Lipcius, R.N., Burke, R.P., McCulloch, D.N., Schreiber, S.J., Schulte, D.M., Seitz, R.D., Shen, J., 2015. Overcoming restoration paradigms: Value of the historical record and metapopulation dynamics in native oyster restoration. Frontiers in Marine Science 2, 65.

Theuerkauf, S.J., Puckett, B.J., Eggleston, D.B., 2021. Metapopulation dynamics of oysters: sources, sinks, and implications for conservation and restoration. Ecosphere 12, e03573.

Program Description/Objective: The objective of this investigation is to perform hydrodynamic modeling of the region with a linked oyster larval model in order to assess oyster larval transport and metapopulation dynamics in the region and inform a restoration plan for the Herring Bay Sanctuary. Source and sink reefs should be identified, as well as reefs that auto-recruit sufficiently to be self-sustaining on their own. If possible, indicate, based on oyster biology, how large a particular source area should be to augment regional recruitment to a detectable level. Restoration in Herring Bay has the potential to be very expansive. Understanding the larval connections within and to Herring Bay will enable a multi-phase restoration plan to be developed.

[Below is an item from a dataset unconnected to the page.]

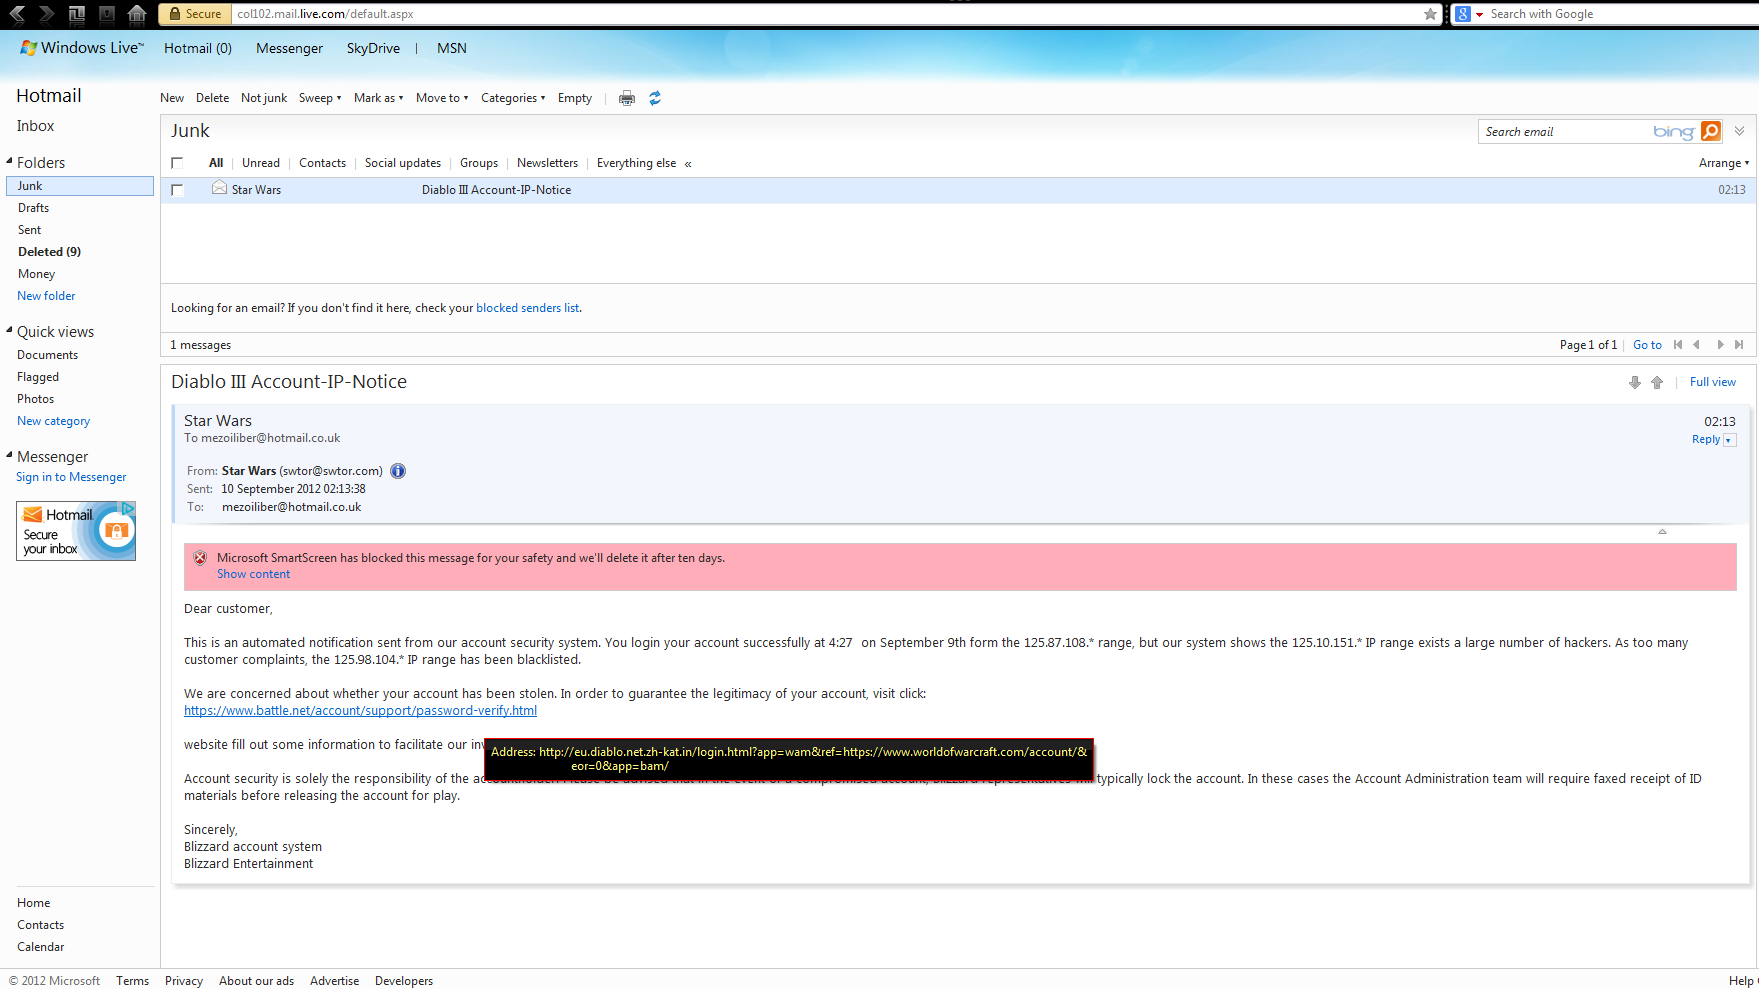Switch to the Unread filter tab
The height and width of the screenshot is (989, 1759).
click(261, 163)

An additional objective is to understand from where larvae are transported to Herring Bay, thereby developing connectivity to other oyster restoration efforts as well as adjacent harvest grounds.

Public Benefit: Undertaking a large-scale ecosystem restoration project in the open, mainstem of the Chesapeake Bay is a new approach compared with past efforts that focused on retentive tributary systems. Determining how to implement mainstem restoration efforts could serve as a model for restoration in other regions. 

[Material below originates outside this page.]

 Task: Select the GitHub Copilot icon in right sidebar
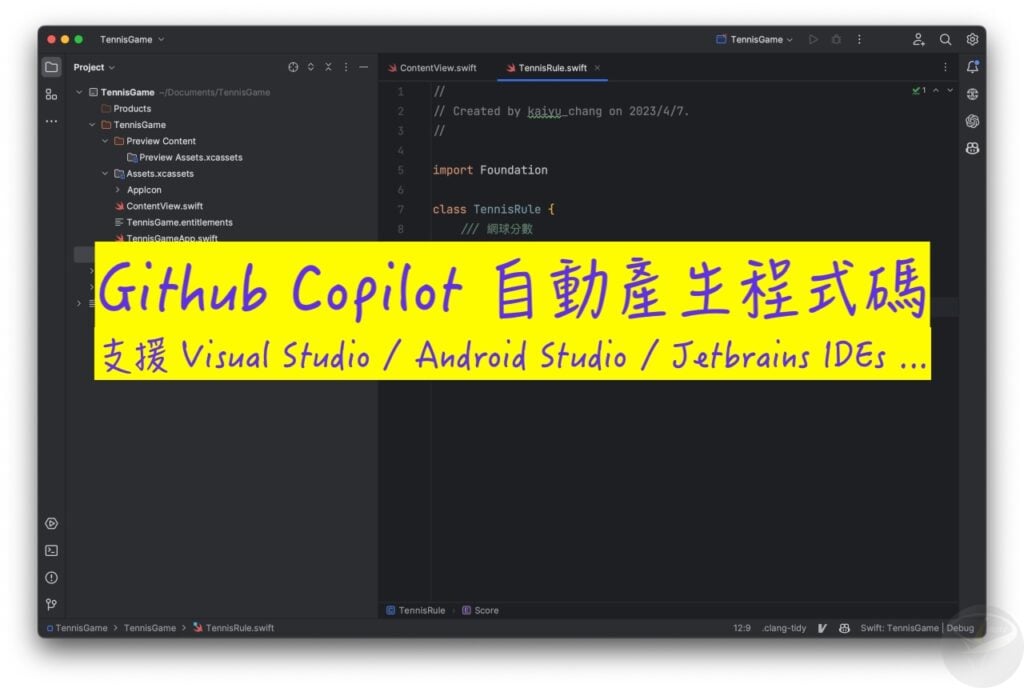coord(973,148)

The societal benefits from restoring functioning oyster reef habitat are numerous. Oysters are a keystone species in Chesapeake Bay providing unique hard habitat to reef-dwelling and reef- associated species. Once estimated to able to filter the entire volume of Bay water in approximately three days, the present population, being severely depleted, takes over a year to perform this ecological service. Restored reef are expected to improve water quality by restoring filtering capacity and increasing denitrification rates and water clarity. In addition to providing oyster habitat, the restored reefs will improve local production of commercially and recreationally valuable fished species, such as blue crabs. Further, oyster reefs stabilize sediment to improve water clarity. Understanding larval connections to adjacent areas could provide benefits to wild harvest areas.

The results of this study shall also be published in a peer-review journal in collaboration with Baltimore District personnel, to provide the information gathered in the proposed study to the wider scientific community.